The interference of light is extremely sensitive to the thickness of the coating. Thus, for a particular beam of light having finite diameter (401), any rough metallic surface (402) will cause the beam to interact with a large variety of coating thicknesses. Due to these large variations in the coating thicknesses at various points of interaction of the beam, the spectra at every point of interaction will be different from the other (403). Thus, the net result will be the superposition of all the reflection spectra at all these points of interaction: resulting in destructive interference of the spectra (404). This disallows the measurement of coating thickness at rough surfaces.
A process (500) for assessing thickness of thin optically translucent coating on substrate having roughness has been proposed as shown in FIG. 5 The method comprises steps of:
step (504)creating a plurality of reference spectrograph between wavelength and reflectance of white light for each coating thickness using Fresnel’s equations.
At step (508) a spectrograph between wavelength and reflectance of the translucent coating at a point over substrate is obtained. This is done by means of spectrophotometer having other optical arrangement.
At step (512) the said spectrograph is curve fitted with the plurality of reference spectrograph and subsequently the thickness of the coating is determined.
At step (516) the steps 2 and 3 are repeated to identify thickness of various points over the substrate. Hence the thickness of the coating over the substrate is determined. In one of the embodiment the substrate is galvanized steel.

The optically translucent coating is thin organic coating or rust preventive oil, or chromate or similar.
A suitable arrangement is proposed for addressing this issue of destructive interference from rough surfaces. A multi-core optical fiber (601) having a central optical fiber for carrying the incident light (602) from a white light source (603). The surrounding optical fibers (604) are used for carrying the reflected light from the coating (605) to a spectrophotometer (606). The spectrophotometer is the device used for extracting the wavelength vs intensity spectra from reflected light. An optical focusing mechanism (607) in the form of a sequence of lenses is used for focusing the incident light (608) onto a very small area (609) on the test surface. This focusing ensures that the spectrum from a very small region of the coating is taken for analysis.
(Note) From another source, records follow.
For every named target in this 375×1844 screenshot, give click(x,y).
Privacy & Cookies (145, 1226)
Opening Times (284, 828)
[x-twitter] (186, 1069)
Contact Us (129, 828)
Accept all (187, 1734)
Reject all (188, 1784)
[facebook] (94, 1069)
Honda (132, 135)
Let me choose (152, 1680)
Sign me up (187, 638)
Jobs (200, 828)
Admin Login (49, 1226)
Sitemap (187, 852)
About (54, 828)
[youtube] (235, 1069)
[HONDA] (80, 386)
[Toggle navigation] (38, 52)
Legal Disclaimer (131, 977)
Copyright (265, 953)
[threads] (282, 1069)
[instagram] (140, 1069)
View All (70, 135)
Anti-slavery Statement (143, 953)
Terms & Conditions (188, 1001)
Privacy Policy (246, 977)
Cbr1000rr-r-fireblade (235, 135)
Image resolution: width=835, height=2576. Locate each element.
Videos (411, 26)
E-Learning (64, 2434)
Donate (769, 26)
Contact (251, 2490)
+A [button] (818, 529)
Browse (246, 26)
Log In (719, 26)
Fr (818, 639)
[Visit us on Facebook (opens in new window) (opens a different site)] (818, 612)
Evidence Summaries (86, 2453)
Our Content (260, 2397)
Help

Due to this focusing, the problem of large variation in coating thicknesses due to roughness (500nm Ra or less) is reduced to a great extent thereby giving reliable measurements.
A spectrum from thin organic coating on rough galvanized steel surface using a focal spot size of 7 μm is shown in Fig 7 (blue colored spectrogram). The method is applicable for any optically translucent coatings like rust preventive oils, chromate etc.

WE CLAIM :
1. A process for assessing thickness of thin optically translucent coating on
substrate having roughness, the process comprising steps of:
step-1 creating a plurality of reference spectrograph between
wavelength and reflectance of white light for each coating thickness
using Fresnel’s equations;
step-2 obtaining a spectrograph between wavelength and reflectance
of the translucent coating at a point over substrate by means of
spectrophotometer and optical arrangement;
step-3 curve fitting the said spectrograph with the plurality of
reference spectrograph for determining the thickness of the coating;
and
step-4 repeating the steps 2 and 3 to identify thickness of various
points over the substrate.
2. The process for assessing coating thickness of thin optically translucent coating on substrate, the substrate being galvanized steel.
3. The process for assessing coating thickness of thin optically translucent coating on substrate, the optically translucent coating being thin organic coating.
4. The process for assessing coating thickness of thin optically translucent coating on substrate, the optically translucent coating being rust preventive oil.

5. The process for assessing coating thickness of thin optically translucent coating on substrate, the surface roughness of the substrate being of the order 500nm (RA) or less.